Excerto a ler:
A reprovação não é portanto um caminho, e muito menos poderei aceitar como meta e objetivo de uma elite que tem medo de ser substituída, e por isso clama que “todos não podem ser doutorzinhos”. Por isso defendo um ensino cada vez mais pessoalizado e que adote diferentes estratégias pedagógicas.
21 Novembro 2019, 07h15

A fenomenologia dos populismos totalitários sempre teve a pertença da instrumentalização da educação e da cultura como ferramenta de controlo.

Numa época em que prolifera pelo sul da Europa o discurso do ódio, da xenofobia e do medo, e uma proposta de nova feudalização do espaço europeu, e por conseguinte de desagregação do projecto comum, torna-se cada vez mais essencial, lembrar às gerações, nascidas no novo milénio, daquilo que foi a destruição social, dos valores e liberdades que os totalitarismos provocaram. A incompetência discursiva da direita democrática e também dos partidos progressistas do centro-esquerda em dar esperança e apontar soluções para as reais necessidades de transformação social, de combate à pobreza e à exclusão social é demonstrativa da ascensão do discurso de ódio da extrema direita fascizante, que pela primeira vez chegou à Assembleia da República Portuguesa.

Um extremismo que tem vindo a aumentar progressivamente a sua influência nos países do sul da Europa, chegando ao poder em alguns casos.

Talvez porque, resultante de um equívoco da perda de memória social coletiva ou de uma escolha consciente desse esquecimento. Esta escolha pela não tolerância, foi feita por uma geração que não viveu e não conhece a história do século XX e por outra que dela se esqueceu.

Por tudo isto, urge sempre defender mais Cultura e uma melhor Educação, que não se deixe subjugar por qualquer populismo.

O discurso da meritocracia é o mais hábil e falso argumento, populista, usado pela direita política para não dar uma Educação para todos! Uma mesma direita política que utiliza a falácia discursiva neoliberal, aplicando-a ao sistema educativo.

Assim, a exclusão social e educacional e a subsidariedade como instrumento de controlo, são o melhor método para garantir a hegemonia do poder de uma elite, que quer perpetuar um qualquer direito sucessório, num sentido medieval. Por isso, não aceito e recuso-me a aceitar um qualquer contentamento dos descontentes.

Porque é meu dever de consciência, proponho-me a demonstrar a incoerência do argumento invocado pelas direitas neoliberais e fascizantes, desconstuindo-o a partir das suas próprias premissas neoliberais.

Diz a teoria económica, que ao aplicar-se um método, e não se atinge os resultados pretendidos, ao repeti-lo, insistindo no mesmo método, não conseguiremos obter um resultado diferente.

Ora, quando um professor, ao constatar um potencial insucesso escolar de um discente, face aos resultados obtidos nos primeiros instrumentos de avaliação, tem de ter a humildade suficiente de reconhecer, a responsabilidade substancial, naquele insucesso. Ou muda o método ou os resultados serão os mesmos.

A reprovação não é portanto um caminho, e muito menos poderei aceitar como meta e objetivo de uma elite que tem medo de ser substituída, e por isso clama que “todos não podem ser doutorzinhos”. Por isso defendo um ensino cada vez mais pessoalizado e que adote diferentes estratégias pedagógicas.

Pedido escrito:
De acordo com o excerto a ler, a que instituição chegou pela primeira vez o discurso de ódio da extrema direita fascizante?

Entradas guardadas:
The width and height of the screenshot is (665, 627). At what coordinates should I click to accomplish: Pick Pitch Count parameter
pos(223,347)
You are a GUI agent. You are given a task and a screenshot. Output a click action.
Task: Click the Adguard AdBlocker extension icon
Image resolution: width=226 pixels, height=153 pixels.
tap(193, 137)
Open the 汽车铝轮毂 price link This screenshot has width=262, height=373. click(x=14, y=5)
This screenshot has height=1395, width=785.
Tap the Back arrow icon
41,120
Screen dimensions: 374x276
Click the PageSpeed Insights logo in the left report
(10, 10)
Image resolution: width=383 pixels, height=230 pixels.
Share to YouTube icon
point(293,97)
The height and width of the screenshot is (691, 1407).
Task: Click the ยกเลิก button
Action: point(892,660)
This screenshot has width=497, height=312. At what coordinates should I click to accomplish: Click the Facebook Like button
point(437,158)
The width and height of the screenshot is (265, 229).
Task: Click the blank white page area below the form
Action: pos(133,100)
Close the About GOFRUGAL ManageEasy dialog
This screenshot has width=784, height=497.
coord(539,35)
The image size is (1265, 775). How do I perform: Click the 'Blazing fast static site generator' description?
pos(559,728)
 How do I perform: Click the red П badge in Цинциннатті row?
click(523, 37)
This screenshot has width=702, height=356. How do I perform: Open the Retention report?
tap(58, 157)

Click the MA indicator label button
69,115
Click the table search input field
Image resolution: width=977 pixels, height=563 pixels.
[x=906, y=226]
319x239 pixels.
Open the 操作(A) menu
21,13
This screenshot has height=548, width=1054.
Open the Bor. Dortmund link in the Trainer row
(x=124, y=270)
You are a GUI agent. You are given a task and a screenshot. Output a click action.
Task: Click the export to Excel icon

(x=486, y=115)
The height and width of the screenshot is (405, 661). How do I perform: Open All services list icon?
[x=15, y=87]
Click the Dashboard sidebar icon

Resposta à tarefa:
À Assembleia da República Portuguesa.